If I were to judge the Radisson on the quality of its food alone then things would be reasonably positive. You get decent food at a five-star price, what else should one expect? Well, one would expect decent coffee for 3,000FCfa, not insipid frothless cappuccino. At 7,000FCfa a pop I'd expect properly mixed cocktails made from quality spirits and fresh fruits. Most of all I'd expect a decent. Even after a couple of months to settle down the staff are not co-ordinated, customers have to play musical chairs, drinks don't arrive, bills don't arrive, change doesn't arrive... Little jars of mustard and piment and starched napkins don't make a five star hotel restaurant.

You can enjoy the pool for 10,000 FCfa/day
Weekend poolside + buffet is 28,000 FCfa

Radisson Blu Hotel, Dakar
Route de la Corniche ouest

Tel: +221 33 869 33 33

Restaurant News:
Indian restaurant Zaika has reopened on the Corniche. Check for a review soon.

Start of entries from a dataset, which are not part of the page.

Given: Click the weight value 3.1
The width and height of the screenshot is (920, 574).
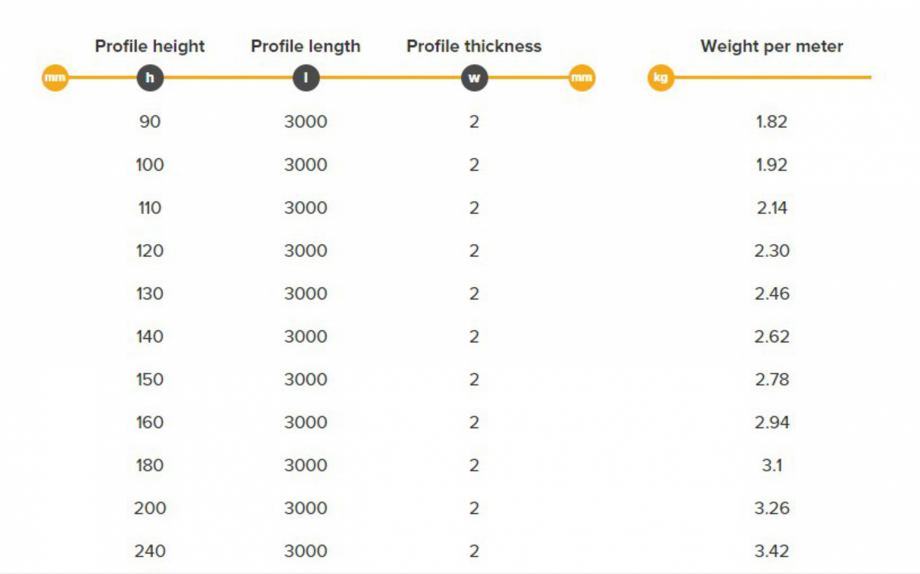Looking at the screenshot, I should pos(771,465).
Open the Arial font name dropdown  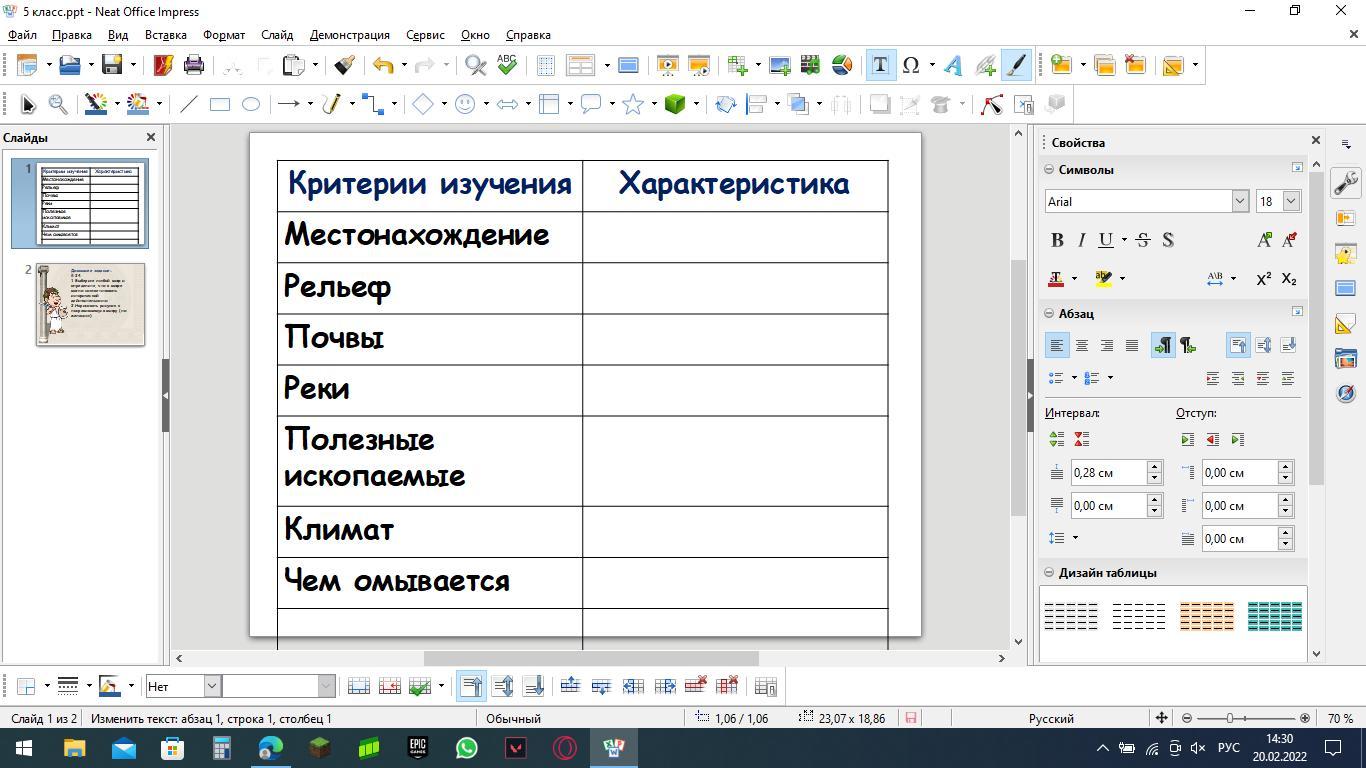1240,201
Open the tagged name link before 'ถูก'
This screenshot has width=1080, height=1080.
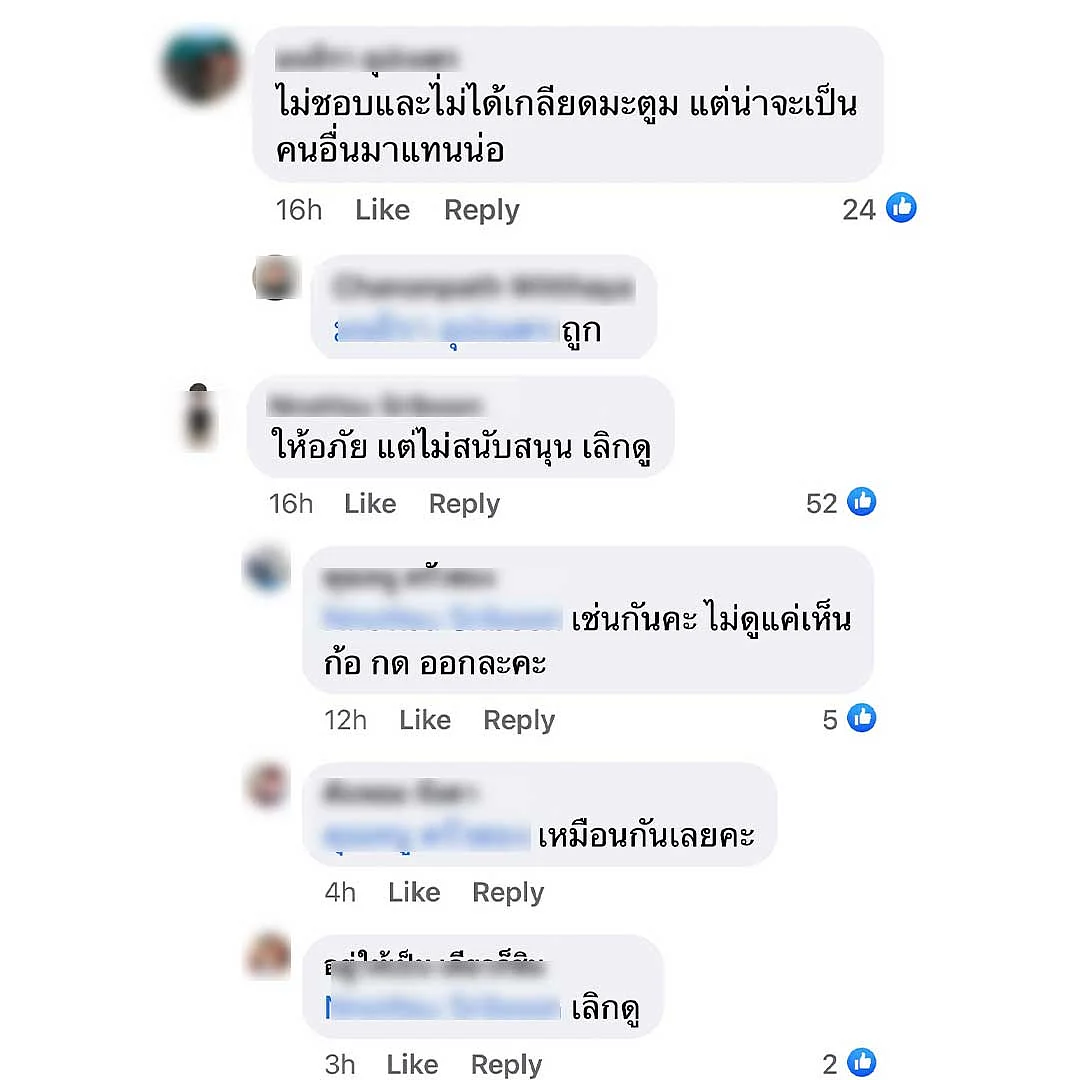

The Ecole Superieure Gastronomique Hoteliere Arnaud has reopened on Allees Seydou Nourou Tall. Hopefully they'll still be turning out bargain lunches (Tel:+ 221 33 869 92 92).

Anyone tried the new 'J'Go' restaurant up in Almadies (Route de Ngor)? I had a look in on the opening night, but the place was filled with mediocre celebrities, and various poorly dressed members of the Dakar nightclub "set". Mrs Jiffler and I were given short shrift, possibly because we didn't have enough gold writing on our clothes.